Le déficit d’information, difficile à estimer, est néanmoins considéré comme une des principales sources du non-recours aux aides sociales, avance la Direction de la recherche et des études statistiques (Drees). Dans sa dernière étude sur les prestations sociales, la Drees s’est penchée sur la connaissance des aides sociales par la population.

D’après l’enquête, « au moins 90 % de la population a déjà entendu parler des allocations familiales, des aides au logement, du revenu social d’activité (RSA) ou de la couverture maladie universelle complémentaire (CMU-C) ». Plus de la moitié des Français déclarent même savoir précisément à qui ces prestations s’adressent, complète la Drees.

La prime pour l’emploi, l’allocation aux adultes handicapés (AAH) et l’allocation de solidarité aux personnes âgées sont connus d’au moins trois personnes sur quatre.

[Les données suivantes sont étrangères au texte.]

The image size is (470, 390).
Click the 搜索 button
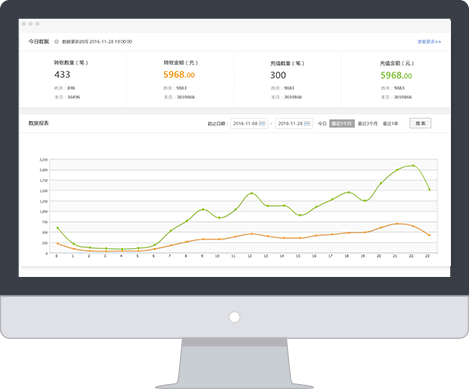pyautogui.click(x=420, y=123)
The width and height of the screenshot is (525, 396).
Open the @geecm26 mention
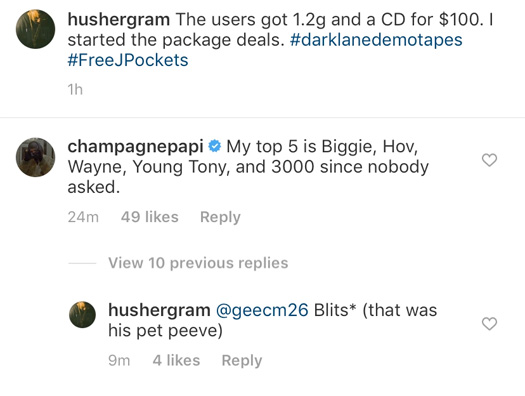[x=262, y=310]
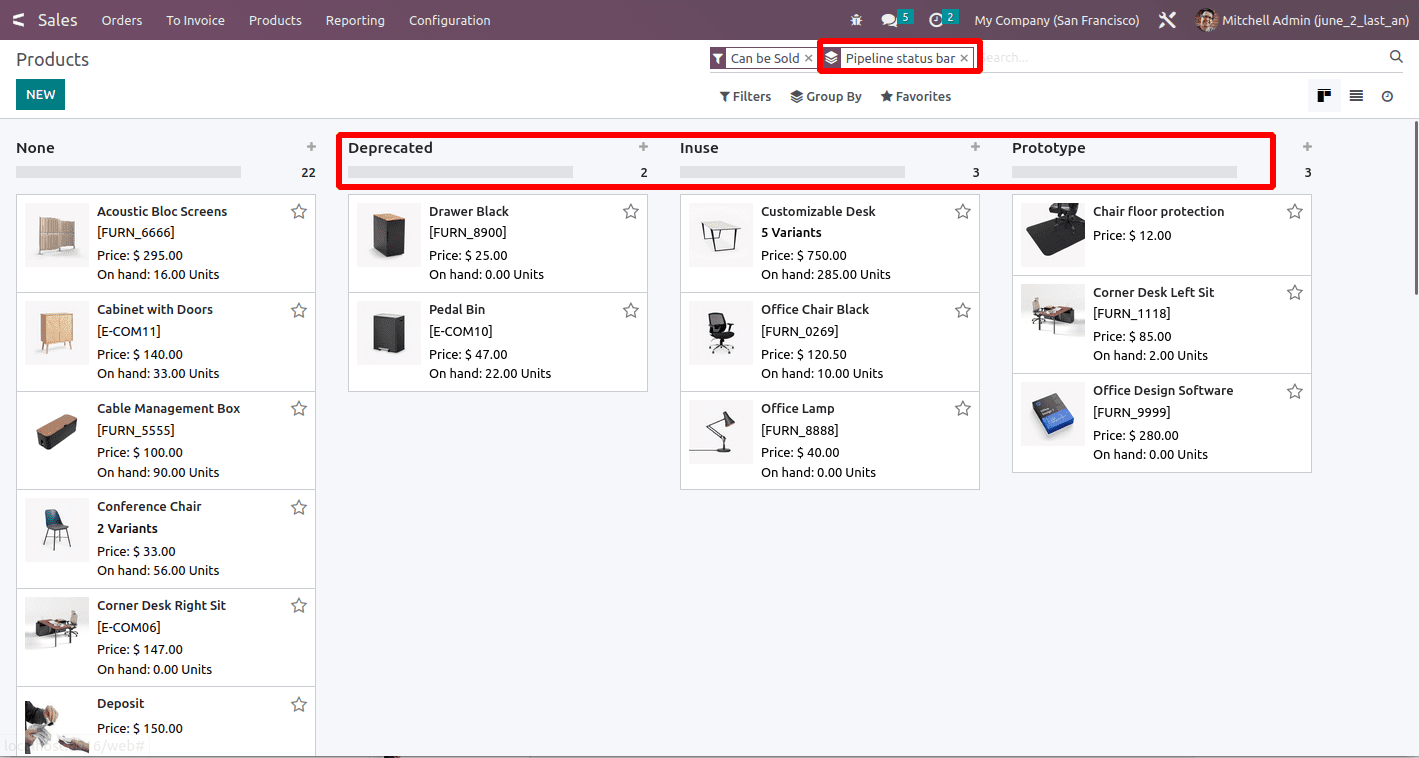This screenshot has height=758, width=1419.
Task: Click the bug report icon in the header
Action: (x=856, y=19)
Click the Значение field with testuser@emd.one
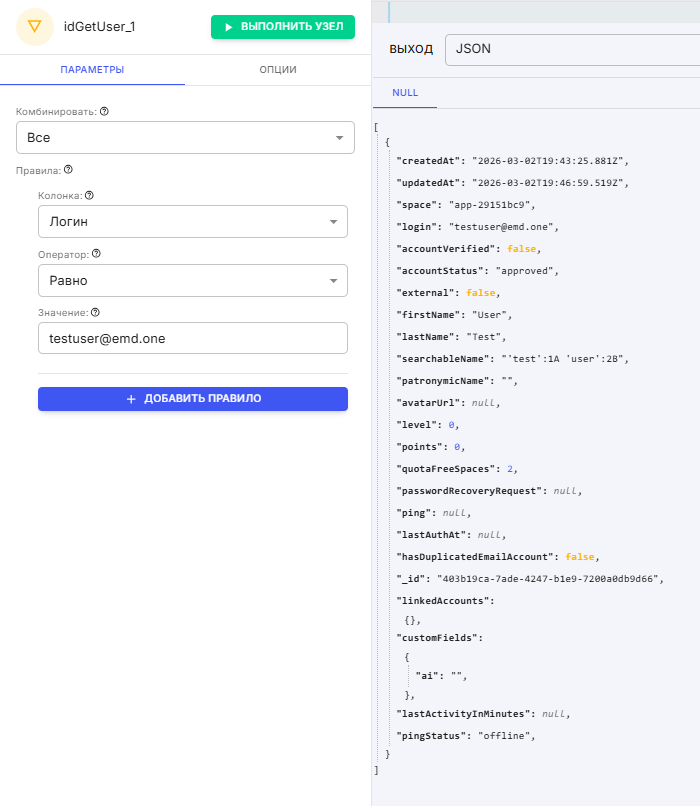 click(193, 338)
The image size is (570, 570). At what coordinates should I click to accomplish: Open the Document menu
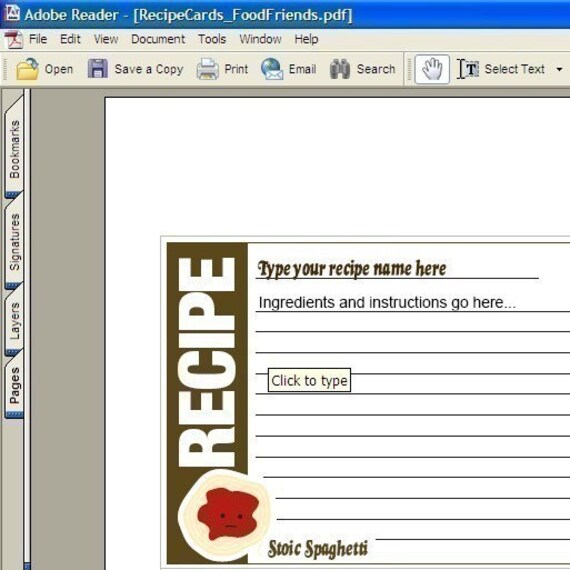(158, 39)
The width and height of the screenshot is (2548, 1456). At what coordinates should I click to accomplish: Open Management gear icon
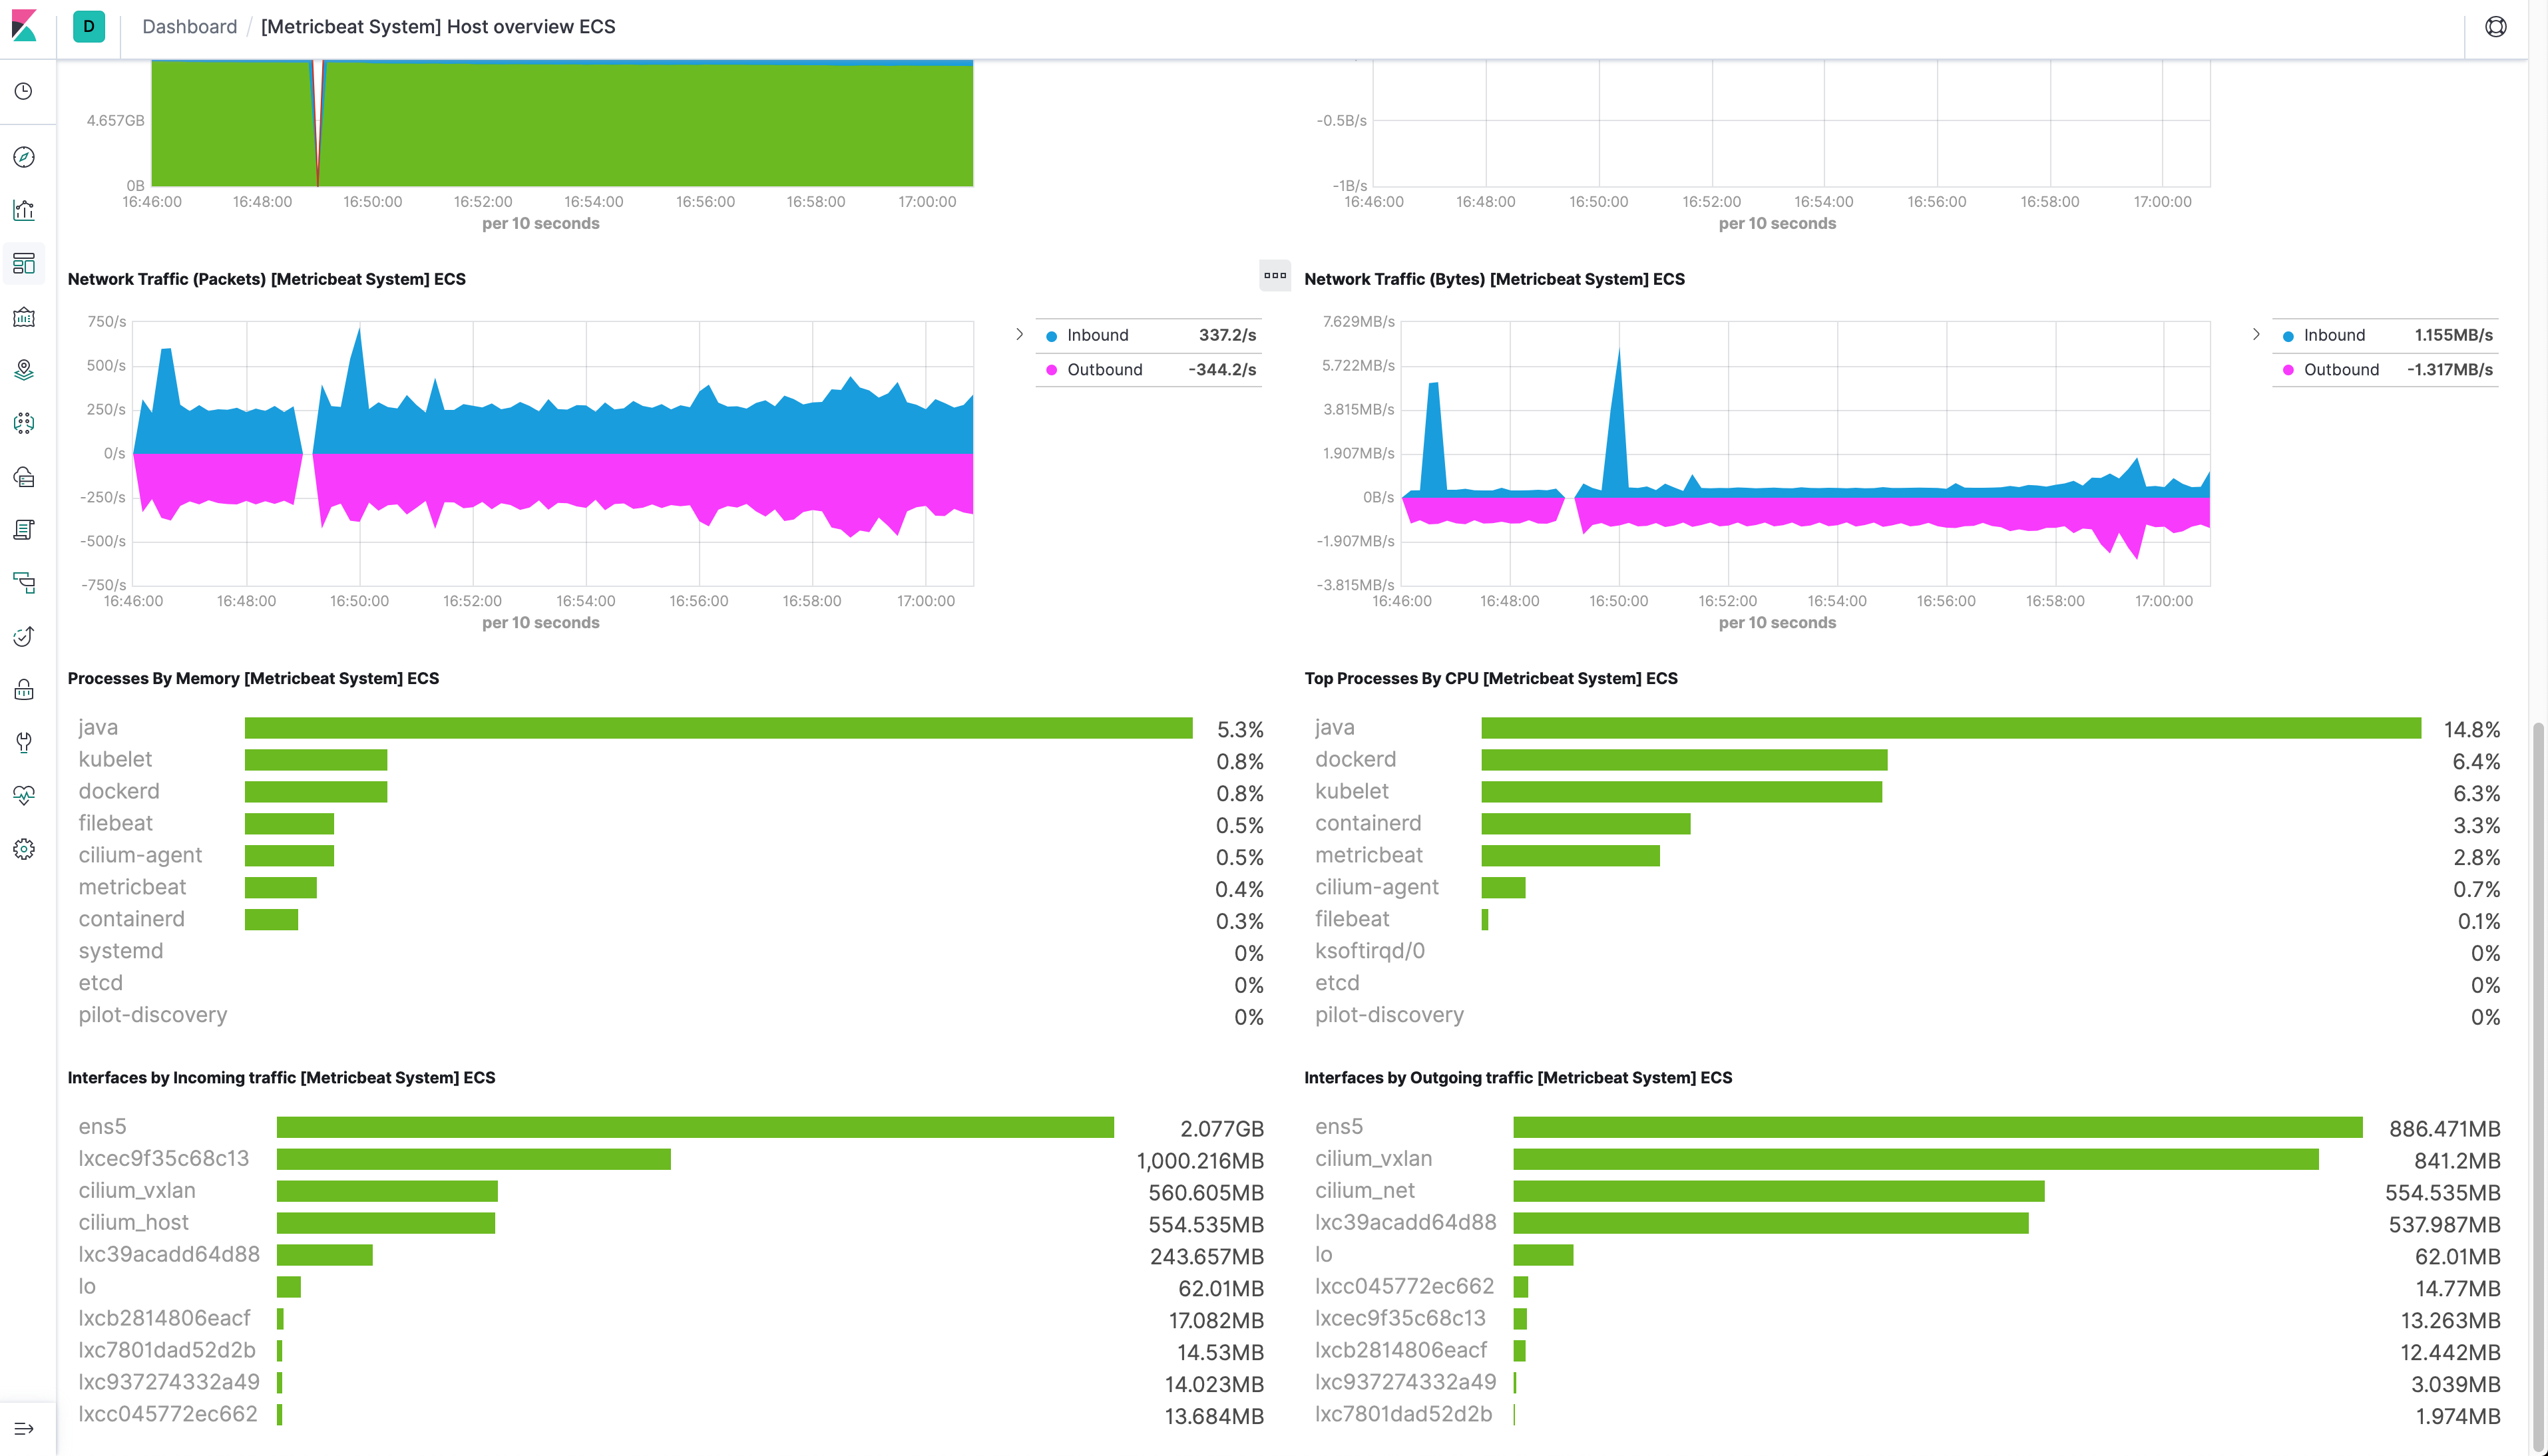pos(24,849)
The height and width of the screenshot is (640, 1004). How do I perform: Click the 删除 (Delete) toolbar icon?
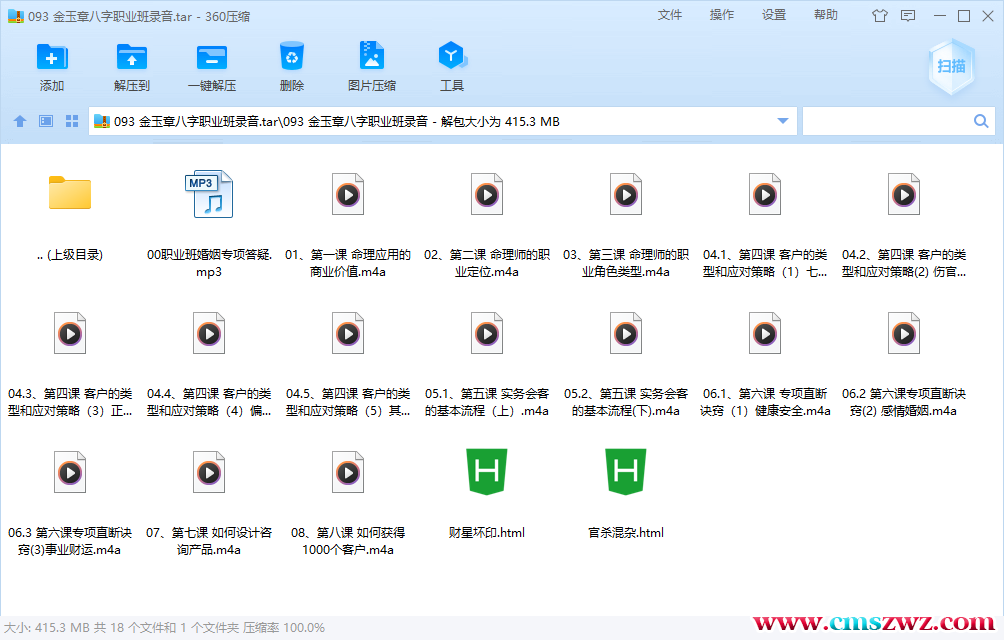(291, 63)
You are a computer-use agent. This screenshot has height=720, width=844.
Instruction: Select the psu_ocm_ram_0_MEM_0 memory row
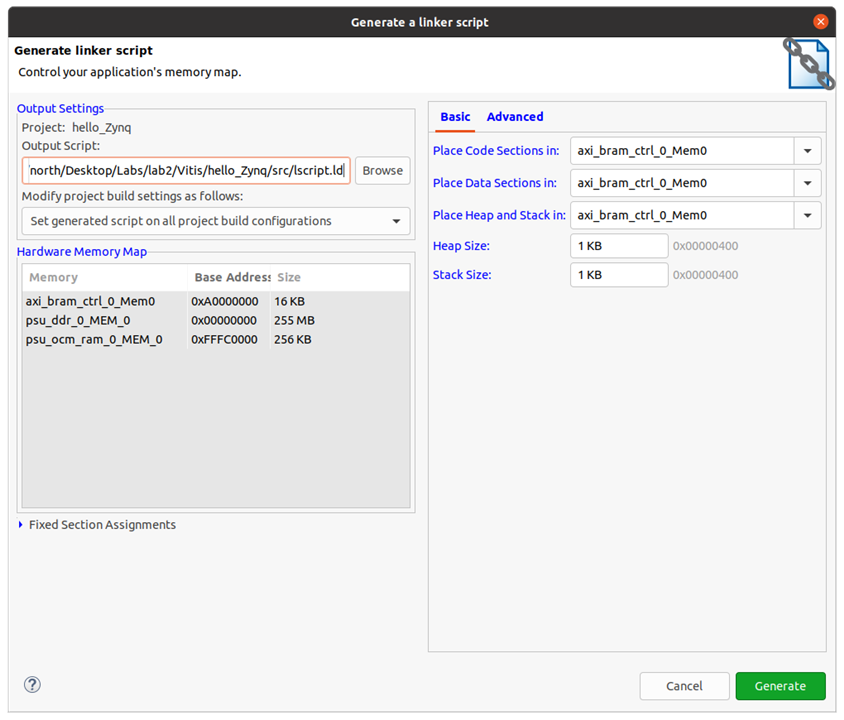94,340
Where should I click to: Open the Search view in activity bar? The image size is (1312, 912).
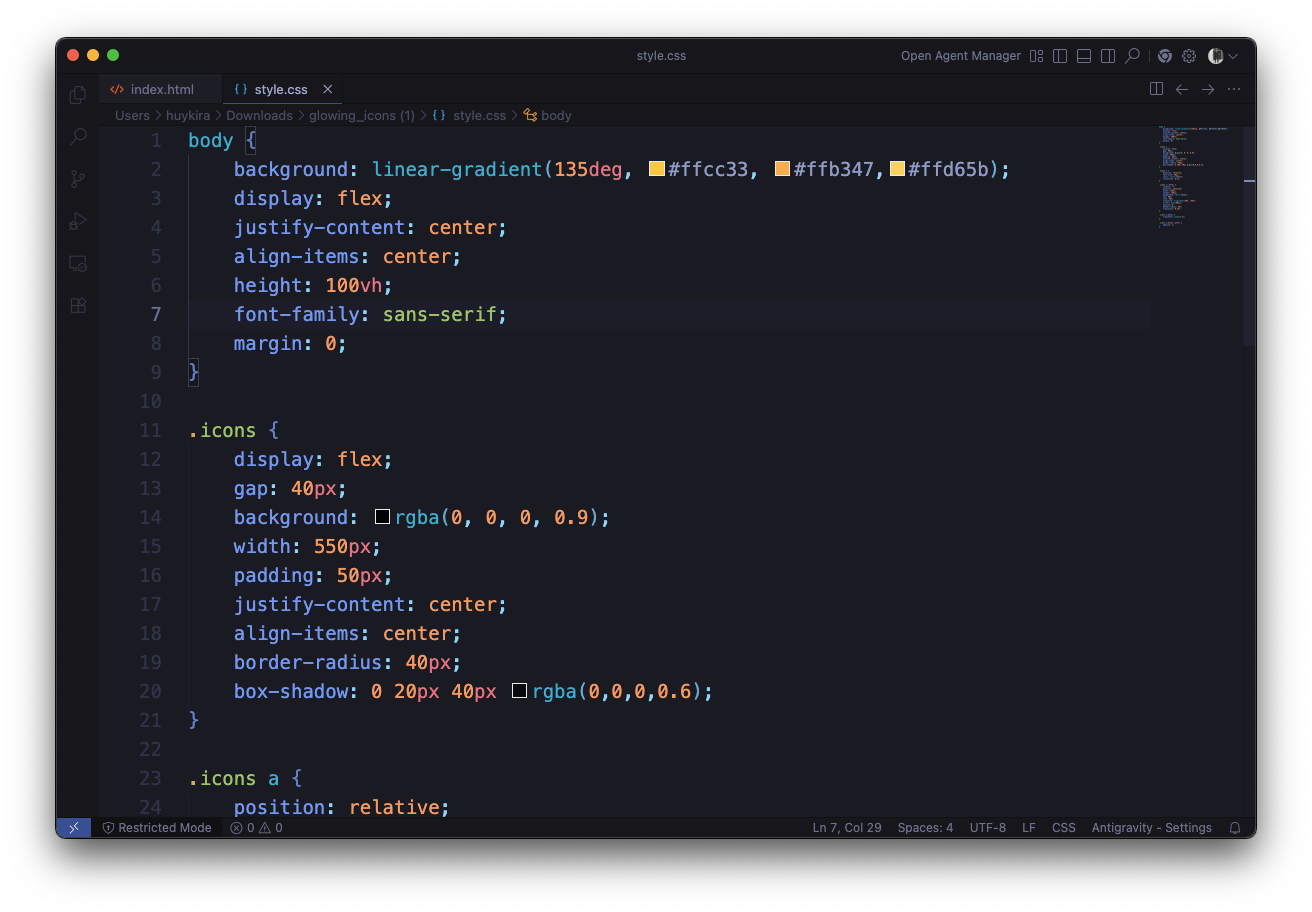click(x=78, y=137)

Une personne sur deux ignore ce qu’est l’APA

En revanche, certaines aides sociales restent méconnues de la population.  Une personne sur deux ignore ce qu’est l’allocation personnalisée d’autonomie (APA), l’aide au paiement d’une complémentaire santé (ACS) ou l’aide médicale d’État (AME).
D’après la Drees, « la connaissance des prestations varie selon les groupes sociaux : elle est moins élevée chez les hommes, les ouvriers, les jeunes et les plus de 70 ans ».

Publics ciblés

Seuls 40 à 50 % de la population estime connaître précisément le public cible du RSA, de la CMU-C, de la PPE, de l’AAH ou du minimum vieillesse, indique l’étude. Ils ne sont que 27 %  à savoir à qui s’adresse l’APA et moins de 20 % dans les cas de l’ACS et de l’AMA.

La Drees avance que « le nombre de(s) bénéficiaires » d’une aide « pourrait expliquer qu’une prestation soit plus ou moins bien connue. Les allocations familiales, perçues par 4,9 millions de ménages en 2014, constitient en effet la prestation la plus connue, à l’opposé de l’AME, attribuée cette même année à 0,3 million de personnes ».